There is no archeological proof that a blind poet named Homer ever lived; we have it by traditional wisdom. In an age where TV hosts read their lines from a teleprompter screen it seems incredible that someone could possibly have kept the text of 2 poems that total nearly 1100 pages in memory. However, a few years ago an acquaintance spent 10 days videotaping a recitation of the Great Law of the Iroquois Confederacy at Oswegan--that law, in great part adopted by the framers of the American Constitution. And just how well can we count on the accuracy of remembered sagas? Well, it wasn't until researchers finally paid attention to Innuit storytellers that they got firm leads on the fate of the Franklin Expedition.

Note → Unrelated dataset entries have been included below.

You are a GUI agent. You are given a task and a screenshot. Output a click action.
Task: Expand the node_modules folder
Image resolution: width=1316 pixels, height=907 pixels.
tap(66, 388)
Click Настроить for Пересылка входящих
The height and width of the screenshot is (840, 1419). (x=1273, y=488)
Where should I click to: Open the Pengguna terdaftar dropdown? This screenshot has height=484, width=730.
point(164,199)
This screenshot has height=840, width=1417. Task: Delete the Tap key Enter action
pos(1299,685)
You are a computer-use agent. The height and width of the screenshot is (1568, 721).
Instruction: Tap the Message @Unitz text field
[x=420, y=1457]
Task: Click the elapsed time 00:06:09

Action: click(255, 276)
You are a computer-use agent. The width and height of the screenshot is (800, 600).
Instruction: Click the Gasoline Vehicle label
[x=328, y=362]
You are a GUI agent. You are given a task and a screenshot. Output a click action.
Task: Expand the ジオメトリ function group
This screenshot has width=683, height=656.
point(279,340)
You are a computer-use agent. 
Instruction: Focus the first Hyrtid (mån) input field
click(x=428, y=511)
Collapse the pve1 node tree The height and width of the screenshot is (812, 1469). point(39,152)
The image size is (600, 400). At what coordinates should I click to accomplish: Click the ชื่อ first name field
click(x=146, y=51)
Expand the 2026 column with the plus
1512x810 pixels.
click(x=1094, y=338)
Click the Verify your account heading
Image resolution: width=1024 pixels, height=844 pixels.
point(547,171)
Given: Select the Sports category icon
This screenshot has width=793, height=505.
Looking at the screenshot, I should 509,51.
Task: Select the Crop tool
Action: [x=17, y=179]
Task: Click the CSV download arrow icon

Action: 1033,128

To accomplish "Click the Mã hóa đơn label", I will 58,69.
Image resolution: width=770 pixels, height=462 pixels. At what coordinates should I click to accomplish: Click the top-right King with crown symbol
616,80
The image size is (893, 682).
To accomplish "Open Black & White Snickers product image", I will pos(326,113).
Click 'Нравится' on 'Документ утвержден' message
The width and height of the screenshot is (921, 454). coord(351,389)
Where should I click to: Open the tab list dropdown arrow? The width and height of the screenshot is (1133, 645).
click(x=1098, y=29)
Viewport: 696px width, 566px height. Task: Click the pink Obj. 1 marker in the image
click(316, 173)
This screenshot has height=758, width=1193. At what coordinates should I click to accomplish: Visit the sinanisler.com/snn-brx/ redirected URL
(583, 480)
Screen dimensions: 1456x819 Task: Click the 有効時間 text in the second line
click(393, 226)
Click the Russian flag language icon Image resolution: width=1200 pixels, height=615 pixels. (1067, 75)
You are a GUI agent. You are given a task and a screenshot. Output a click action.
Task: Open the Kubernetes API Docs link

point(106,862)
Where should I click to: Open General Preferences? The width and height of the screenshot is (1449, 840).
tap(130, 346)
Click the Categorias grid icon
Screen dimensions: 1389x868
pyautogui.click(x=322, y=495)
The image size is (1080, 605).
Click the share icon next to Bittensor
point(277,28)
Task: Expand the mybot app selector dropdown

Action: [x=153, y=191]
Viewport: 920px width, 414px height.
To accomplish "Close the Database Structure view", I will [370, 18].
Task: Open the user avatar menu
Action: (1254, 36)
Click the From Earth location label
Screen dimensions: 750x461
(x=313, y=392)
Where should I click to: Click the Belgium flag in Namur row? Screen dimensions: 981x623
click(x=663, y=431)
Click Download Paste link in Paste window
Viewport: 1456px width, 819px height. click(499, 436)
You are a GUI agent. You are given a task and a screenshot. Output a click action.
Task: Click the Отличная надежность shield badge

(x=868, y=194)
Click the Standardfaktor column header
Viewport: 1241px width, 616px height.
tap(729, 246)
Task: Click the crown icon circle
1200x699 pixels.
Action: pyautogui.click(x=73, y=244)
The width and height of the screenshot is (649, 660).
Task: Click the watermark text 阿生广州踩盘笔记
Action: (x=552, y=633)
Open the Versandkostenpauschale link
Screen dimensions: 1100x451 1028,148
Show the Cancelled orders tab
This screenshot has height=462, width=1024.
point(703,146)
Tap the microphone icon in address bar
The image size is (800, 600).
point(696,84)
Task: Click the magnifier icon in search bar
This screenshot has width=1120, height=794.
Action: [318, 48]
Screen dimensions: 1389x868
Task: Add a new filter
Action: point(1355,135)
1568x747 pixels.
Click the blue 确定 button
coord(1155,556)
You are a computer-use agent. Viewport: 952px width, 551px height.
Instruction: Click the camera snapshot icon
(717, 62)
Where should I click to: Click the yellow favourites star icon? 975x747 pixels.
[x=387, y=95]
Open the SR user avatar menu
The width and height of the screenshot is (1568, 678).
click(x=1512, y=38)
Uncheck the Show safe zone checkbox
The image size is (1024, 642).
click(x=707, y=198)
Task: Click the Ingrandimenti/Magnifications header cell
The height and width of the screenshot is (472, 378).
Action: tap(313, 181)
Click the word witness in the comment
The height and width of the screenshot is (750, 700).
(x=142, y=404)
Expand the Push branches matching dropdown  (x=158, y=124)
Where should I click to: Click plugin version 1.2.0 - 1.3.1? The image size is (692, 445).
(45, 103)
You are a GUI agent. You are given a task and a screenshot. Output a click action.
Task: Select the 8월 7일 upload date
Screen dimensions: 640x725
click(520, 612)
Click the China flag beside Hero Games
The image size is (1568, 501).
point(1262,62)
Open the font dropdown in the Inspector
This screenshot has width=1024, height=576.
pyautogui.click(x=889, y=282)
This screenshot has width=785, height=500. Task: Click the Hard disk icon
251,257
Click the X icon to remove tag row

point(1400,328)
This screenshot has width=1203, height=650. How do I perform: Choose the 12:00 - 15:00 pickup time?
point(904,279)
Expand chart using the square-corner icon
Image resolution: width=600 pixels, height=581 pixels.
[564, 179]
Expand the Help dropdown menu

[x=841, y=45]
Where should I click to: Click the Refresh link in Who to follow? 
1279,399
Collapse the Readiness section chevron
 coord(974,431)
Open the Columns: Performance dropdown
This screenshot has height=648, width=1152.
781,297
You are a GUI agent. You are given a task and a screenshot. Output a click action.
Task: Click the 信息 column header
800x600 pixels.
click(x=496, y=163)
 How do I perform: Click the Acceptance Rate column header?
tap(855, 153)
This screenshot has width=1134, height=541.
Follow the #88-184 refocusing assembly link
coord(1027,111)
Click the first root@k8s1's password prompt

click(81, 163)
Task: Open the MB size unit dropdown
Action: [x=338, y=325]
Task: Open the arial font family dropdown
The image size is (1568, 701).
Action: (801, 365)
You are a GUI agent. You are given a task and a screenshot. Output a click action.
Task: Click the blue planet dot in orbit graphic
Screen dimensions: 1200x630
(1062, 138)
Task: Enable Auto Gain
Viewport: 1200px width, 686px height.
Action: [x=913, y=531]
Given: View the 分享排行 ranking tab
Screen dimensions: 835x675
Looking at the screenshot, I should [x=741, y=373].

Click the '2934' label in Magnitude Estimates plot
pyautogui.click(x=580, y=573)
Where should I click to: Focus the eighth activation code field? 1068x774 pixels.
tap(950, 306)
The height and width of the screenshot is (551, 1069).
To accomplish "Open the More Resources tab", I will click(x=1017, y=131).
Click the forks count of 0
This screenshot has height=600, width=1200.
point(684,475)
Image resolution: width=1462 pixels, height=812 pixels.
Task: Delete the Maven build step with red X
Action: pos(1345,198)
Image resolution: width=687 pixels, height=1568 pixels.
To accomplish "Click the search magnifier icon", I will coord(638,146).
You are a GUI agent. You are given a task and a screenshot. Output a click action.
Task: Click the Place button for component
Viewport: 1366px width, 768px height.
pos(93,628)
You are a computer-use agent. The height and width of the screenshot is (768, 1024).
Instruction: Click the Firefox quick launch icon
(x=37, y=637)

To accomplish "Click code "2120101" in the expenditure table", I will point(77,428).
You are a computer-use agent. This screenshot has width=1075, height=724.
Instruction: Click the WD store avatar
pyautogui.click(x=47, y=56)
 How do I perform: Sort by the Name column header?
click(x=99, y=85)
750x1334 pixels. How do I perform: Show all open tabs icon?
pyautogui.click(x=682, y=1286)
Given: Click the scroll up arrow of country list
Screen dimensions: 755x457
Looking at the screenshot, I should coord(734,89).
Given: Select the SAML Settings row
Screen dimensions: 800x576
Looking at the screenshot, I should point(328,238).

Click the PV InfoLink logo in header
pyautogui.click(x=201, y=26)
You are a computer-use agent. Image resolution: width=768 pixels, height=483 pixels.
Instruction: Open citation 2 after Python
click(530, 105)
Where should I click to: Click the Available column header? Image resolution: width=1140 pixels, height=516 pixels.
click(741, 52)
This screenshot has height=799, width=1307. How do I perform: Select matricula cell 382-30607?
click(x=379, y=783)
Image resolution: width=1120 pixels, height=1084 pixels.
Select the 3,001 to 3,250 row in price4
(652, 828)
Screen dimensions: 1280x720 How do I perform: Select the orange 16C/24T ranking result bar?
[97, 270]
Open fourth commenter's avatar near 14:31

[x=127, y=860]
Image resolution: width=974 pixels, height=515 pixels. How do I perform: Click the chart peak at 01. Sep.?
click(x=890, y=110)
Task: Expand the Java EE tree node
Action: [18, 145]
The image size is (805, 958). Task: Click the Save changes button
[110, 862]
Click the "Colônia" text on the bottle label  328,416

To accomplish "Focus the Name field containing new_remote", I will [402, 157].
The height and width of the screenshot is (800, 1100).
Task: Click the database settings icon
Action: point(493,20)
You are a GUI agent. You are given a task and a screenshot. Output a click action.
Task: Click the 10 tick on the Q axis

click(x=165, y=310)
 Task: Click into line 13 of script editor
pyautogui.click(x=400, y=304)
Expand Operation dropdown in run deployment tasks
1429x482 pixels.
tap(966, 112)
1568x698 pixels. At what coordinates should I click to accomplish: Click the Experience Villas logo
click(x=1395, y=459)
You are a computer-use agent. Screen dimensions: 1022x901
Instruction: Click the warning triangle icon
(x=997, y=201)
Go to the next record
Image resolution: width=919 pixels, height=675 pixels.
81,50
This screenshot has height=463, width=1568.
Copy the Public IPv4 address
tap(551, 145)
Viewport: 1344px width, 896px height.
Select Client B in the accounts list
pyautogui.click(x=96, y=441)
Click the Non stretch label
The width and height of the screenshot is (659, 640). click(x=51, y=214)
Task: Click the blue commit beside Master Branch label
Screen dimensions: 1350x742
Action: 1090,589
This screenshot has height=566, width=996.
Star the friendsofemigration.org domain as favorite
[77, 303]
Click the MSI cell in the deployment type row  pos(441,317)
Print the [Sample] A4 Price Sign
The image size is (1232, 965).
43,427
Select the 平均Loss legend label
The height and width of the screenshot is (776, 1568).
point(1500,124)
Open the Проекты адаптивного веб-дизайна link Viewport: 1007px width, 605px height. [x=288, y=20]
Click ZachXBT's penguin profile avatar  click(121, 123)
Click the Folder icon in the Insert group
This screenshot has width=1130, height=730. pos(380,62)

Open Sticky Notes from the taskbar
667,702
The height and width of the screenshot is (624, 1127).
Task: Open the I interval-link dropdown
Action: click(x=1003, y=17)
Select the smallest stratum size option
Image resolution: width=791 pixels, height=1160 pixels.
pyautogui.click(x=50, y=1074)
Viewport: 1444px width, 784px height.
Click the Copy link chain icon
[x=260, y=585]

What we tend to forget in this society of ours based on written documents is that history is written by the winners and that no text, however true to the events the writer attempts to be is totally free from bias. Once the Holy Bible was recorded on parchment in the time of King David the text became static. Therefore later teachers were unable to adapt it to new realities and discoveries; take for example the belief that the world was flat, that the sun circled the earth, that slavery was justified, that woman were part of a man's goods and chattels. We take for granted another form of adaptation; the translation of ancient texts from archaic languages to Modern ones. How many Bible-thumping Evangelical Christians do you know who seem to believe that Bible was written by hands inspired by God to record it in King James English? The New Testament was written in the predominant language of its day, Greek; the Old Testament in Aramaic and later translated into the Latin of the Vulgate edition. None of these languages are in modern use. Therefore the texts we read are scholar's best interpretation of the intent of those ancient orators given the context in which they spoke.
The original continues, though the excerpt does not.